Kitabın kahramanlarının başarı limiti kişiden kişiye göre değişebilir. Ayrıca özellikle Türkiye’ye yönelik kahramanların çoğunluğunun doğduğu eve bakarak sessiz, üniformasız, tuzu kuru olmayan Türklerden oluştuğunu söyleyebiliriz. Son olarak özellikle de hazırladığı pankartlarla uluslar arası haber kanallarına konu olan Beşiktaş Çarşı Taraftar grubunun lideri Alen Markaryan’ın mesleğindeki başarısıyla ilgili söyledikleriyle sizi baş başa bırakıyorum: “Beyin hep aynı yere odaklanınca güzel ve yaratıcı şeyler çıkıyor. Çünkü sabah akşam Beşiktaş’la yatıp kalkıyoruz. Sürekli buna odaklı düşününce başarılı şeyler geliyor. Diğer insanlardan farkımız şu; diğerleri için maç, 19.00’da başlar, 20.45’te biter. Oysa bizim için günün tamamı Beşiktaş! “ (s.183)
[1] Burada biraz uzun olacak ama anlatmak istediğimin daha iyi anlaşılmasına yönelik konuyla ilgili birkaç fıkra ve anekdotun yeridir herhalde.
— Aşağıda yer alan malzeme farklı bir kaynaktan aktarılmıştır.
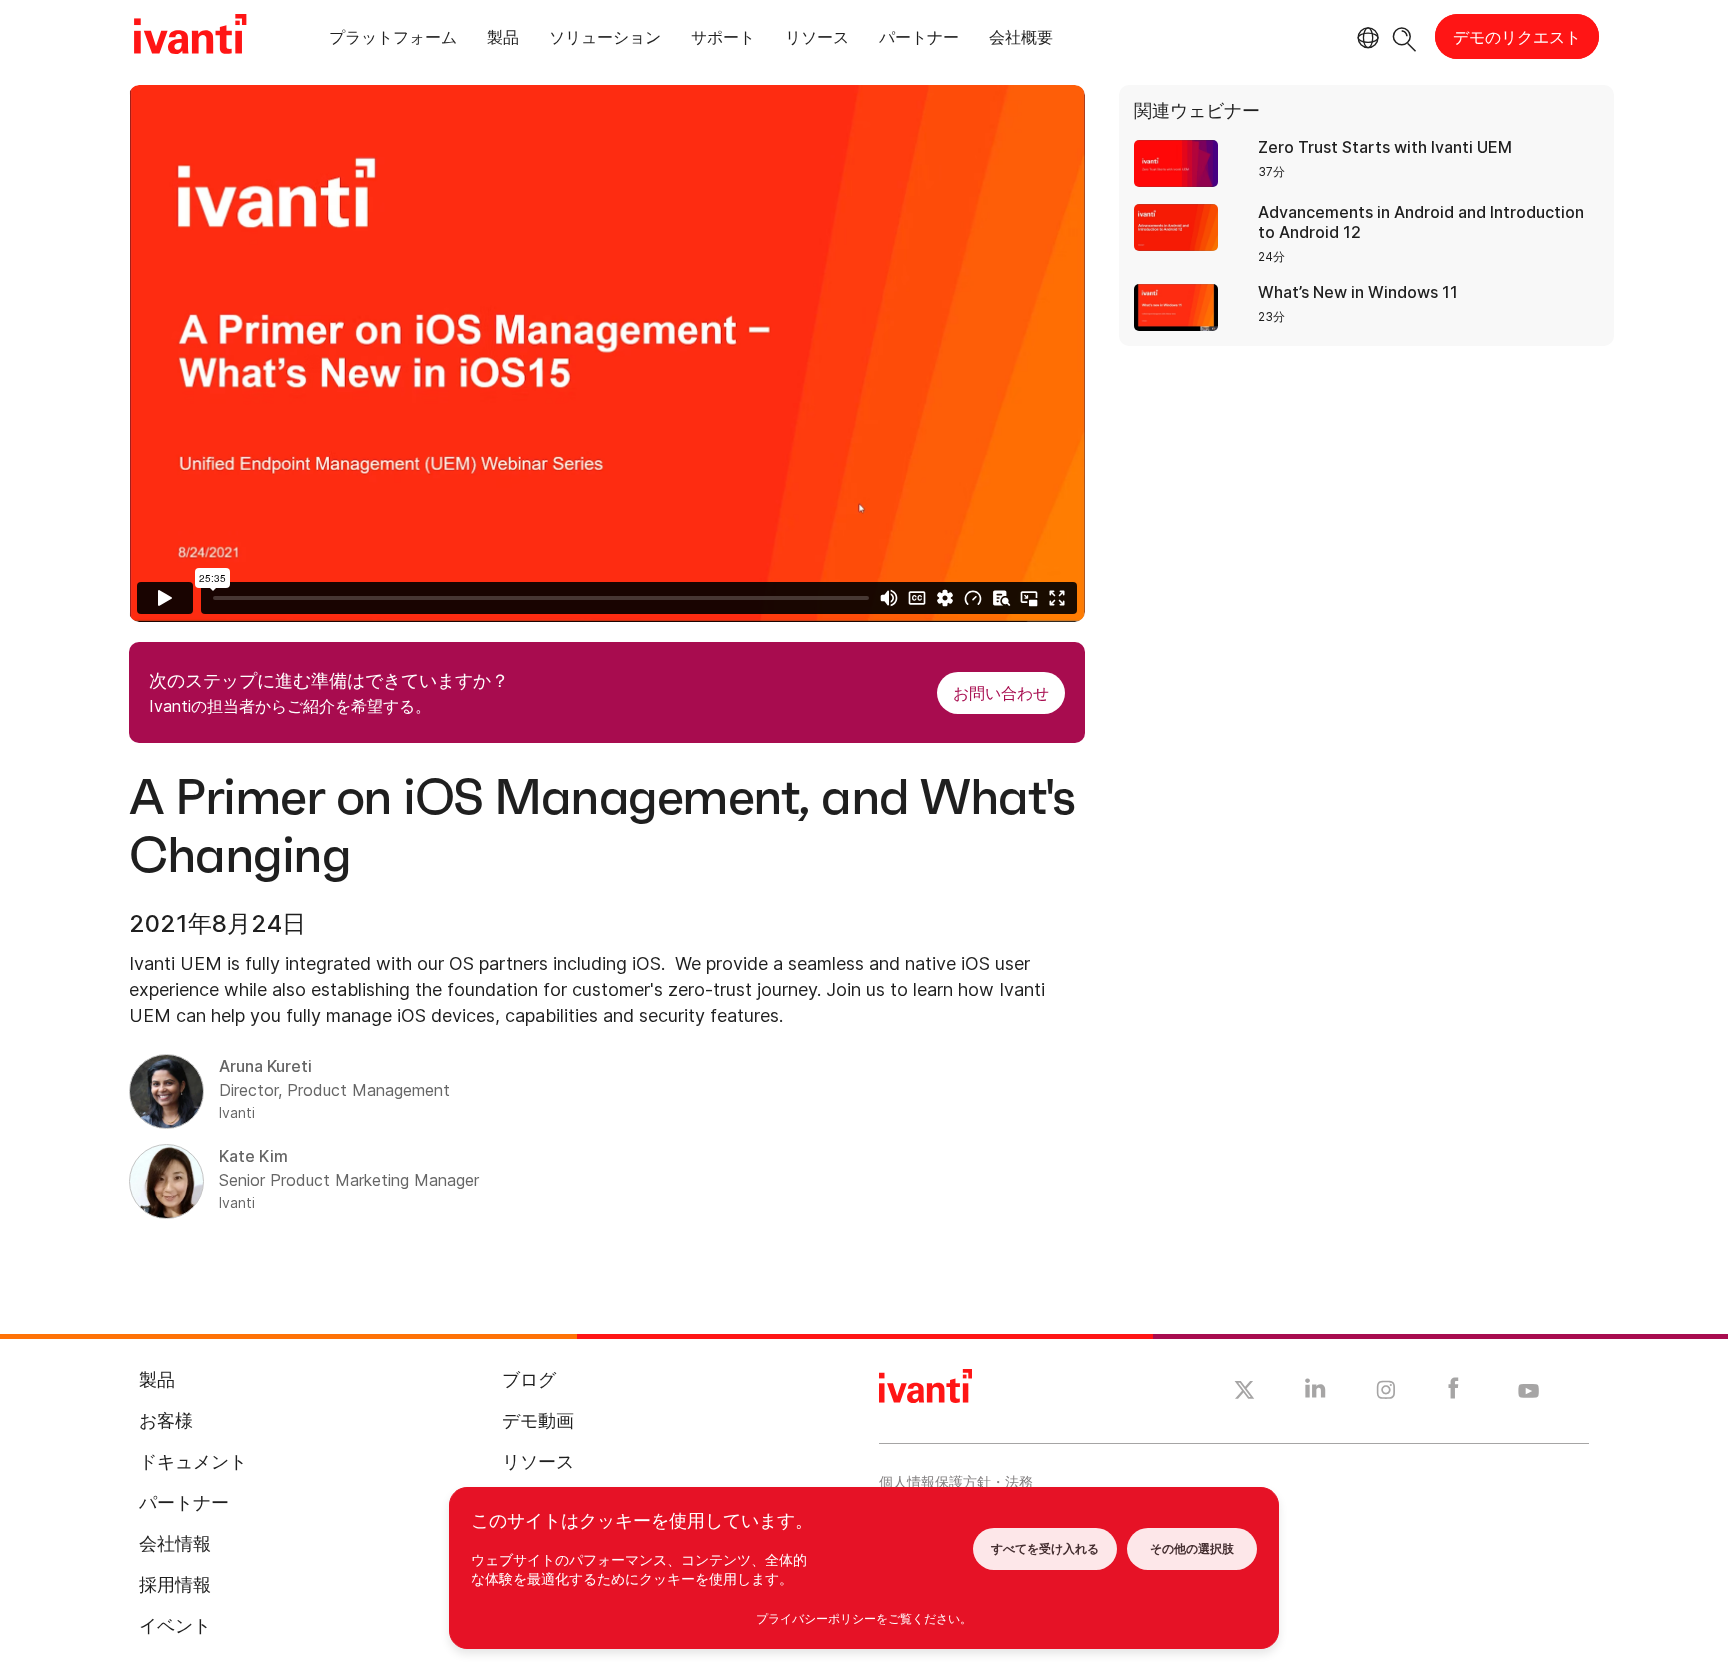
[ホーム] (190, 37)
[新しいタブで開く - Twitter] (1244, 1393)
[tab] (393, 40)
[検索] (1404, 36)
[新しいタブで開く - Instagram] (1386, 1393)
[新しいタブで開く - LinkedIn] (1315, 1393)
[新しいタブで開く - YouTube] (1528, 1392)
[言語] (1365, 38)
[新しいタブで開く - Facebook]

Öğretmen her zaman olduğu gibi sınıfta tek düze bir şekilde ses tonunu bile değiştirmeden dersini anlatmaya çalışır. Bir öğrencisinin uyuduğunu hemen fark eder. Kendisini uyarıp neden uyuduğunu sorar. Öğrencinin cevabı yerindedir: “Sen de bizim uykumuzu getirme”. Baba oğlunun okul başarısındaki hali karşısında yavrusunu sürekli akranları ve arkadaşlarıyla karşılaştırır. Günlerden bir gün her zaman ki gibi: “Arkadaşın filan, mahallemizden filanın oğlu, doktorluğu ve mühendisliği kazansın. Sende daha bir şey yoktur”, deyince oğlu dayanamaz, cevabı yapıştırır: “Baba, senin yaşındakiler Belediye Başkanı, Milletvekili, Bakan, Genel Kurmay Başkanı, Başbakan, Cumhurbaşkanı oldu da sen neden berber oldun.” Üçüncü bir anekdotu uzun yıllar önce bir yerde okumuştum. Tam olarak hatırlayamıyorum. Doğan Cüceloğlu, “aile içi sıcak ilişkiler” konusunda bir yerde seminer verirken kendisini kaptırır. Çok iddialı cümleler kurmaya başlayınca bir dinleyici dayanamaz. Hocaya şöyle seslenir: “Hocam her şey güzel de bu işler bahsettiğiniz kadar kolaydı da siz neden eşinizden boşandınız?” diye sorar. Bu anlattığım örnekler belki uç örnekler olarak görülebilir. Burada anlatılan olaylardaki cevabı verenler belki birçoğumuz tarafından haksız görülebilir. Ama burada öğretmenin, babanın ve hocanın konuşurken keskin ifadeleri, nasihat sınırında ölçüyü kaçırdıklarına şüphesiz hepimiz hemfikiriz.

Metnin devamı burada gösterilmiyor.